(Entries on where items appear)
----
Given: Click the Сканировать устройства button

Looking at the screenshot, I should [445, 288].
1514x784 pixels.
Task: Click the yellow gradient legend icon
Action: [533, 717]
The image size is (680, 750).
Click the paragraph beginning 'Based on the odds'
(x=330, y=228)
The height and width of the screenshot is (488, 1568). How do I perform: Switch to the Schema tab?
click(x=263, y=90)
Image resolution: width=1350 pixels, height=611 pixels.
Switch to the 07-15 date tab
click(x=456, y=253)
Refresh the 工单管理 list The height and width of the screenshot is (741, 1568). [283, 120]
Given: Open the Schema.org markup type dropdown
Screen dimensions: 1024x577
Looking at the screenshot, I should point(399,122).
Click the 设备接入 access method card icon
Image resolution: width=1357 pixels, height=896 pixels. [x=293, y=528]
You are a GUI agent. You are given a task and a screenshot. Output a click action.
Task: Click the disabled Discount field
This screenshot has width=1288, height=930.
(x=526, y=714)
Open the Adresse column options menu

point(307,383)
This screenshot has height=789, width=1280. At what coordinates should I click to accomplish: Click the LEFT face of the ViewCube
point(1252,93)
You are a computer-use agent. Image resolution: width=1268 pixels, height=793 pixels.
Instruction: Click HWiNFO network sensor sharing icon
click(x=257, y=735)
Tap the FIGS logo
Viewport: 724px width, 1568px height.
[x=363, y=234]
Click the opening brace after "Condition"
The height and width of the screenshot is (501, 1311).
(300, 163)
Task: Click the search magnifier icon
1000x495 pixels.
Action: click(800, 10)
----
Exercise task: Substitute "drop-down list" for "dropdown" in the lines of the material from the line with "Refresh the 工单管理" through the end of the material. Reproduce those lines with nothing else altered.

Worked solution:
Refresh the 工单管理 list The height and width of the screenshot is (741, 1568). [283, 120]
Given: Open the Schema.org markup type drop-down list
Screen dimensions: 1024x577
Looking at the screenshot, I should point(399,122).
Click the 设备接入 access method card icon
Image resolution: width=1357 pixels, height=896 pixels. [x=293, y=528]
You are a GUI agent. You are given a task and a screenshot. Output a click action.
Task: Click the disabled Discount field
This screenshot has width=1288, height=930.
(x=526, y=714)
Open the Adresse column options menu

point(307,383)
This screenshot has height=789, width=1280. At what coordinates should I click to accomplish: Click the LEFT face of the ViewCube
point(1252,93)
You are a computer-use agent. Image resolution: width=1268 pixels, height=793 pixels.
Instruction: Click HWiNFO network sensor sharing icon
click(x=257, y=735)
Tap the FIGS logo
Viewport: 724px width, 1568px height.
[x=363, y=234]
Click the opening brace after "Condition"
The height and width of the screenshot is (501, 1311).
(300, 163)
Task: Click the search magnifier icon
1000x495 pixels.
Action: click(800, 10)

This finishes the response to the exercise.